And then if there aren't many being bred, the waiting time for a puppy could be very off-putting. Lots of people take the easy route and get a breed where there's plentiful information, plentiful pups, easily found.


----------



## Leanne77 (Oct 18, 2011)

Isnt this breed featured in one of this months dog magazines? Might be a good starting point.

Just checked, it's Dogs Today mag.


----------



## Malable (Jan 30, 2011)

They are a fairly rare breed even in their native France. There is a yahoo group that Shirley Hitchman is a member of: berger-picard : French Herding Dog and a new website: Berger de Picard but it has very little information on it so far. She'd probably be your best bet for contacting breeders in France.
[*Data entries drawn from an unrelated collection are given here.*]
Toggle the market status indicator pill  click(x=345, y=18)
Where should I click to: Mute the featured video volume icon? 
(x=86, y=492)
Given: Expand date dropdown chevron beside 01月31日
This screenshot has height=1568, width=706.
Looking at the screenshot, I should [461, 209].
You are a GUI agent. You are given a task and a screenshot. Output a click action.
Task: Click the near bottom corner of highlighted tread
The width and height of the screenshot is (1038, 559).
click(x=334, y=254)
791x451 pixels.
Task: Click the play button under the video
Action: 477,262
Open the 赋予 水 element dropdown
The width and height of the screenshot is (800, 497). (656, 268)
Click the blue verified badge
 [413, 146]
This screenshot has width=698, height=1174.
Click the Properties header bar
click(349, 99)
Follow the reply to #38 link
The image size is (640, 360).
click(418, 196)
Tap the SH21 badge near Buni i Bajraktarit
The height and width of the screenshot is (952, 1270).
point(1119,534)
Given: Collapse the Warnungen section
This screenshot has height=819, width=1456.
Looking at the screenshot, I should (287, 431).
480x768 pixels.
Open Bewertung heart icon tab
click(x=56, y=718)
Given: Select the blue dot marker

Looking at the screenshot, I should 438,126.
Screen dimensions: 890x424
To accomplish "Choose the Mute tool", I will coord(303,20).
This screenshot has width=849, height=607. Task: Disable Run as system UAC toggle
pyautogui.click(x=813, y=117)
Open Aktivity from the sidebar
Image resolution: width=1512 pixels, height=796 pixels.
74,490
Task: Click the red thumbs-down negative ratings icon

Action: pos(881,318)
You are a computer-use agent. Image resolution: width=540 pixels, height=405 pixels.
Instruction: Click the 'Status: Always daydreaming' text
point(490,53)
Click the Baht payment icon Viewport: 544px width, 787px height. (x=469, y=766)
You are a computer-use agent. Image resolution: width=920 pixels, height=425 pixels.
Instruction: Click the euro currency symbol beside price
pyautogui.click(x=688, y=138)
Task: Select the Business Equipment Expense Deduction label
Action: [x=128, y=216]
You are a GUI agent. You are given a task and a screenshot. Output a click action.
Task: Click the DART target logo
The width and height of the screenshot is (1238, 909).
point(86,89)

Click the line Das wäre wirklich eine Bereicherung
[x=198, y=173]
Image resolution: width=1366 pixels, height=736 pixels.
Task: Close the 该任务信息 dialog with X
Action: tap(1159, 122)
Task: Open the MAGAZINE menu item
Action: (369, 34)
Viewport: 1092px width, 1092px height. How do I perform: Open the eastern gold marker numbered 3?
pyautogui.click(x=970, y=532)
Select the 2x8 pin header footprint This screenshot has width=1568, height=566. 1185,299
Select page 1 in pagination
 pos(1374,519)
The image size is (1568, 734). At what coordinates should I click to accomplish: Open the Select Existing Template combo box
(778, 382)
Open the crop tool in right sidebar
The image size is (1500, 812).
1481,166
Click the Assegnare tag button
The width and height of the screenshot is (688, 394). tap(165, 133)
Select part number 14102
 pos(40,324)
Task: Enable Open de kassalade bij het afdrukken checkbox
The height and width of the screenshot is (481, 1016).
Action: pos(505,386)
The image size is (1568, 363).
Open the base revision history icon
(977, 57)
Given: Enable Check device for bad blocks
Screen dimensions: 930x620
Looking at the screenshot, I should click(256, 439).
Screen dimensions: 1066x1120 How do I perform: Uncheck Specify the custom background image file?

When I'm ready to add a new dog to my home it will be a Berger Picard, so please let us know how you get on.


----------



## Malable (Jan 30, 2011)

And until you get your pup, you can get a BP 'fix' on the social networking site. Just look for 'we love our Berger Picards'. Lots of pictures from proud owners around the world.


----------



## Booties (Nov 23, 2012)

I know there are a couple of breeders in Belgium (probably more than a couple, but those are the ones I know of)!

I assume you're contacting breeders in French?

Remember that importing a dog is very expensive though, and breeders tend to be fussy about it- plus it's harder to view the puppies in their home more than once if at all, and their paperwork and previous jabs, etc, will be done according to another country's guidelines!

If you can find this UK breeder, that's still your best bet I think!

Good luck!


----------



## Redice (Dec 4, 2011)

This seems to be a Berger Picard breed website not yet finished but I would contact the person creating the website.

Berger de Picard

Tel Bella Challis 01473 658026 or Shirley on 01530 271054.


----------



## Firedog (Oct 19, 2011)

I understand they have a few health problems as well.


----------



## MerlinsMum (Aug 2, 2009)

The Kennel Club will be recognising the breed, as Picardy Sheepdogs, on the Import Register from 1st April 2014.

There is an estimated 12+ in the UK at present with a litter planned for the summer.

Health - as with most breeds, eye need checking (PRA), plus hips and elbows (usually good) and the breed can often have a sensitive stomach.


----------



## cinnamontoast (Oct 24, 2010)

If you want a hand communicating in French, let me know


----------



## MerlinsMum (Aug 2, 2009)

cinnamontoast said:


> If you want a hand communicating in French, let me know


Thank you - at the moment I'm just interested in them, as I've not met one in the fur! and can't have another dog for some time to come.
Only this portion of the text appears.